Where to Get Your Essay Edited for Free

Have you sat down to write your essay and just hit a wall of writer’s block? Do you have too many ideas running around your head, or maybe no ideas at all?

Starting a college essay is potentially the hardest part of the application process. Once you start, it’s easy to keep writing, but that initial hurdle is just so difficult to overcome. We’ve put together a list of tips to help you jump that wall and make your essay the best it can be.

The introduction to a college essay should immediately hook the reader. You want to give admissions officers a reason to stay interested in your story and encourage them to continue reading your essay with an open mind. Remember that admissions officers are only able to spend a couple minutes per essay, so if you bore them or turn them off from the start, they may clock out for the rest of the essay.

As a whole, the college essay should aim to portray a part of your personality that hasn’t been covered by your GPA, extracurriculars, and test scores.
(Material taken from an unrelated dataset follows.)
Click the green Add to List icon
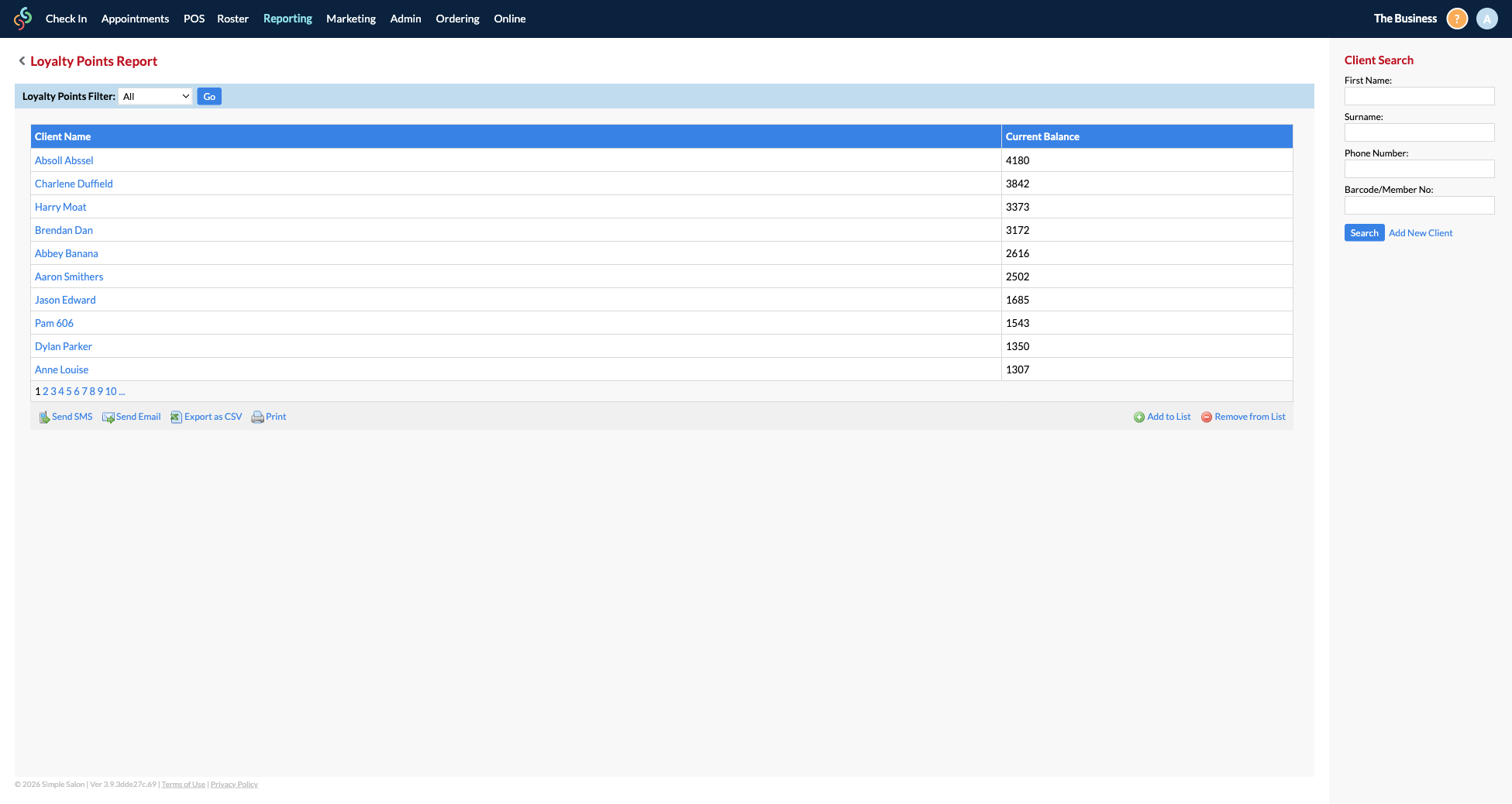Viewport: 1512px width, 804px height. pos(1138,417)
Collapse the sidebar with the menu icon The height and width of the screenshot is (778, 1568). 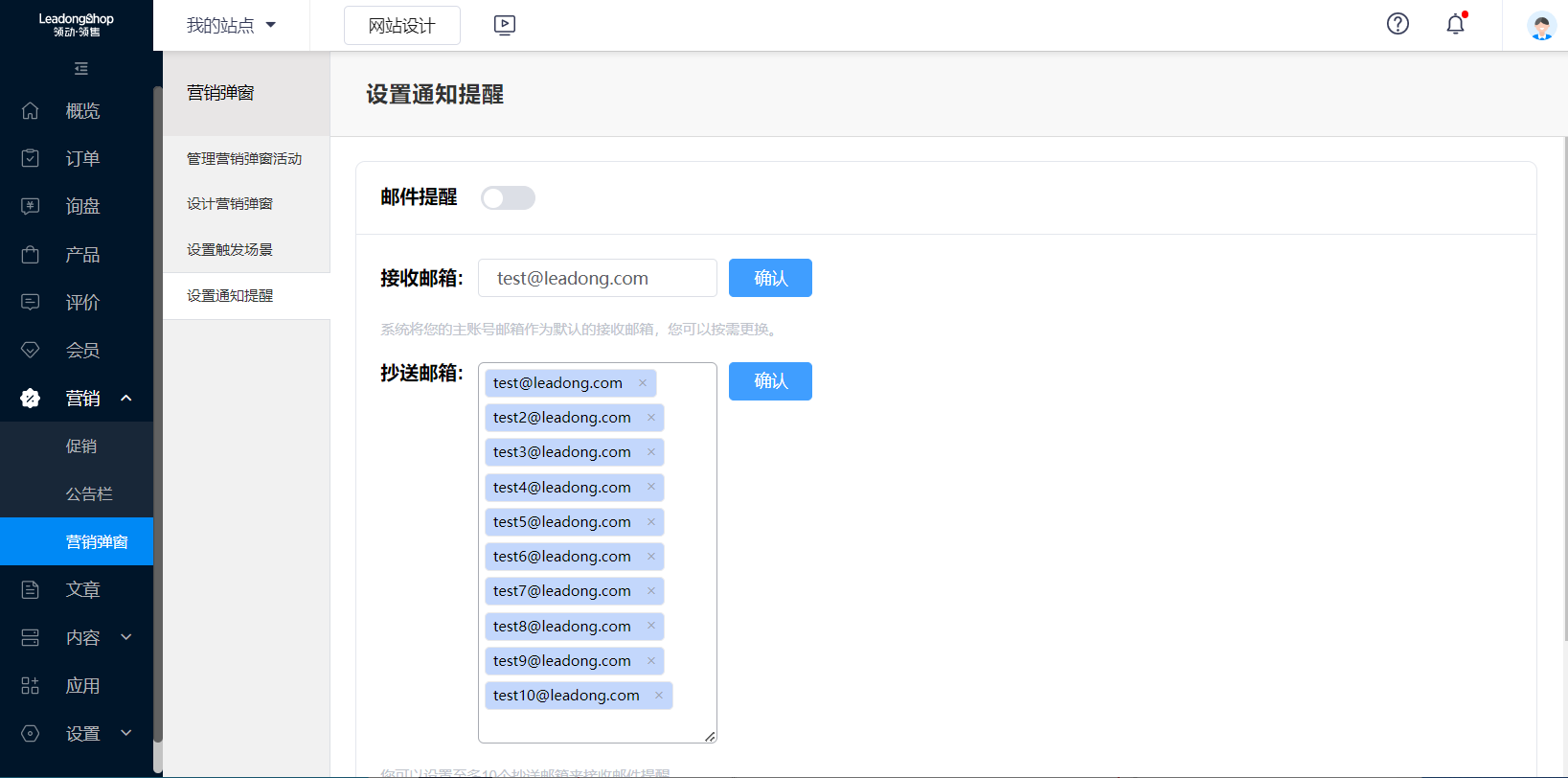(x=81, y=69)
This makes the introduction a crucial part of the essay. Think of it as the first glimpse, an intriguing lead on, into the read rest of your essay which also showcases your voice and personality. 

Brainstorm Topics

Take the time to sit down and brainstorm some good topic ideas for your essay. You want your topic to be meaningful to you, while also displaying a part of you that isn’t apparent in other aspects of your application. The essay is an opportunity to show admissions officers the “real you.” If you have a topic in mind, do not feel pressured to start with the introduction. Sometimes the best essay openings are developed last, once you fully grasp the flow of your story.

Do a Freewrite

Give yourself permission to write without judgment for an allotted period of time. For each topic you generated in your brainstorm session, do a free-write session. Set a time for one minute and write down whatever comes to mind for that specific topic. This will help get the juices flowing and push you over that initial bit of writer’s block that’s so common when it comes time to write a college essay. Repeat this exercise if you’re feeling stuck at any point during the essay writing process. Freewriting is a great way to warm up your creative writing brain whilst seeing which topics are flowing more naturally onto the page.

Create an Outline

Once you’ve chosen your topic, write an outline for your whole essay. It’s easier to organize all your thoughts, write the body, and then go back to write the introduction. That way, you already know the direction you want your essay to go because you’ve actually written it out, and you can ensure that your introduction leads directly into the rest of the essay. Admissions officers are looking for the quality of your writing alongside the content of your essay. To be prepared for college-level writing, students should understand how to logically structure an essay. By creating an outline, you are setting yourself up to be judged favorably on the quality of your writing skills.

1. The Scriptwriter

“No! Make it stop! Get me out!” My 5-year-old self waved my arms frantically in front of my face in the darkened movie theater.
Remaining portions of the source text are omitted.